Querying Data with BigQuery
Querying Data with BigQuery
Google BigQuery is a fully managed, server-less data warehouse provided by Google Cloud. It allows you to run super-fast, SQL-like queries against large datasets. BigQuery is particularly well-suited for analysing large volumes of data, including blockchain data, due to its scalability, speed, and ease of use. You might use BigQuery to analyse indexed SubQuery data due to:
- Scalability: BigQuery is designed to handle massive datasets, making it suitable for analysing the vast amounts of data generated by blockchain networks.
- Speed: BigQuery can process queries on large datasets quickly, allowing you to get insights from your blockchain data in near real-time.
- SQL-like Queries: BigQuery supports standard SQL queries, making it easy for analysts and developers familiar with SQL to analyse blockchain data without having to learn a new query language.
- Server less: With BigQuery, you don't need to manage any infrastructure. Google handles the infrastructure, so you can focus on analysing your data.
- Integration: BigQuery integrates seamlessly with other Google Cloud services, such as Google Cloud Storage and Google Data Studio, making it easy to ingest, store, and visualise blockchain data.

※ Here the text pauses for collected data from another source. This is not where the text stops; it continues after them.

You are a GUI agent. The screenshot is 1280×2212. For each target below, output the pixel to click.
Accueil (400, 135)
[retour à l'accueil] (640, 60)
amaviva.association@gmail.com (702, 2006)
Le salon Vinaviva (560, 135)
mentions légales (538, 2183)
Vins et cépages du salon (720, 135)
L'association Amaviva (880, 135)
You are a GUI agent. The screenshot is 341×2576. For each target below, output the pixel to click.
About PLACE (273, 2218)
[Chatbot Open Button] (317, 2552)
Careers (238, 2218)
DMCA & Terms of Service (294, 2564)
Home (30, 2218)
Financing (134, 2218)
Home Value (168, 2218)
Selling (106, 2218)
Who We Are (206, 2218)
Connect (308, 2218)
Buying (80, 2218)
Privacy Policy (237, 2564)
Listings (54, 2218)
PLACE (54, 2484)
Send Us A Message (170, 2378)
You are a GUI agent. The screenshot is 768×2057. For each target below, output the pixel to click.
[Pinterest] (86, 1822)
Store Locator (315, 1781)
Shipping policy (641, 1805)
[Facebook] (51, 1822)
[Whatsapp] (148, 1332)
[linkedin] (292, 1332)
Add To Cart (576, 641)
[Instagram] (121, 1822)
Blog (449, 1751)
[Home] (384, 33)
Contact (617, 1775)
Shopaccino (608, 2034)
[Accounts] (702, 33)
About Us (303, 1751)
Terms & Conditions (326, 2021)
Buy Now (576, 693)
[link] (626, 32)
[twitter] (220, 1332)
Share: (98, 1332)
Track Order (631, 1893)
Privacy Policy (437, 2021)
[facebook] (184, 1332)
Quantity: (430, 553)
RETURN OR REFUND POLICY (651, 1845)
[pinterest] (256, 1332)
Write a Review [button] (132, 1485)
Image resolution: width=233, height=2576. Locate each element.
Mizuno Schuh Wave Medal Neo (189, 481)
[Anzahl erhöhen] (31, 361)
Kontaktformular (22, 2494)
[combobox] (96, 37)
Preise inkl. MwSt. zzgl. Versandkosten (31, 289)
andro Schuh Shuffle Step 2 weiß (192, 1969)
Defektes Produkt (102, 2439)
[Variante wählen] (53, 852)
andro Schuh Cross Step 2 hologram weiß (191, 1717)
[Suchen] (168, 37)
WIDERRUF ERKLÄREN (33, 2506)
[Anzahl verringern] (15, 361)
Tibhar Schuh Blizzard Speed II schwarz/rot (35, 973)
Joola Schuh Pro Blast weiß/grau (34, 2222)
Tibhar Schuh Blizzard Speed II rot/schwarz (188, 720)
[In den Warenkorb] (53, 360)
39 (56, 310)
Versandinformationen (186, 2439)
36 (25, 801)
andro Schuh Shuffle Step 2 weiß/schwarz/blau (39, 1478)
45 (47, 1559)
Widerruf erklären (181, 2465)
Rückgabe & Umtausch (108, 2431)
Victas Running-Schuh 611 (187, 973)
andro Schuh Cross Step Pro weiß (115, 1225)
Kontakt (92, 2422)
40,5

SubQuery can easily be integrated with BigQuery in only a few steps, this means that you can export indexed blockchain data directly from SubQuery to BigQuery.
Integrating SubQuery with BigQuery
At a high level, the integration of SubQuery with BigQuery works over 3 steps (each that can be automated):
- Index data using SubQuery Indexing SDK
- Export data using SubQuery's CSV export
- Automate the loading of your CSV exports into BigQuery
Export data using SubQuery's CSV export
Ensure that the indexed data is set to save in CSV files by enabling the relevant CSV flag. Upon successful configuration, CSV files will be automatically created and populated as the indexing process runs.
We suggest running your project in GCP for ease of automated integration, although you can run your SubQuery project anywhere. This means you can export your CSV's to Google Cloud Storage for automated integration.
To save the data from your Docker container to Google Cloud Storage (GCS) instead of the local disk, you can use the gsutil
command-line tool within your Docker container. Here's a general approach:
Install gsutil
in your Docker container. You can use the following commands in your Dockerfile to install gsutil
:
RUN apt-get update && apt-get install -y \
curl \
gnupg \
&& curl https://sdk.cloud.google.com | bash
This will install the Google Cloud SDK, which includes gsutil
.
Authenticate gsutil
: You need to authenticate gsutil
with your Google Cloud account. You can do this by running the following commands and following the instructions to authenticate:
gcloud auth login
Use gsutil
to copy your CSV file to GCS. Once authenticated, you can use gsutil cp
command to copy your CSV file to GCS. For example, if your CSV file is /path/to/your/local/file.csv
and you want to upload it to a bucket named your-bucket
:
gsutil cp /path/to/your/local/file.csv gs://your-bucket/
Replace your-bucket
with your actual bucket name.
Make sure to handle any permissions and access issues based on your GCP setup.
Adding CSV Data to BigQuery
Once a sufficient amount of data is indexed for analysis, it's time to load it into BigQuery. Begin by creating an account on Google Cloud if you haven't already. Follow the steps outlined in Enable the BigQuery sandbox to set up your account.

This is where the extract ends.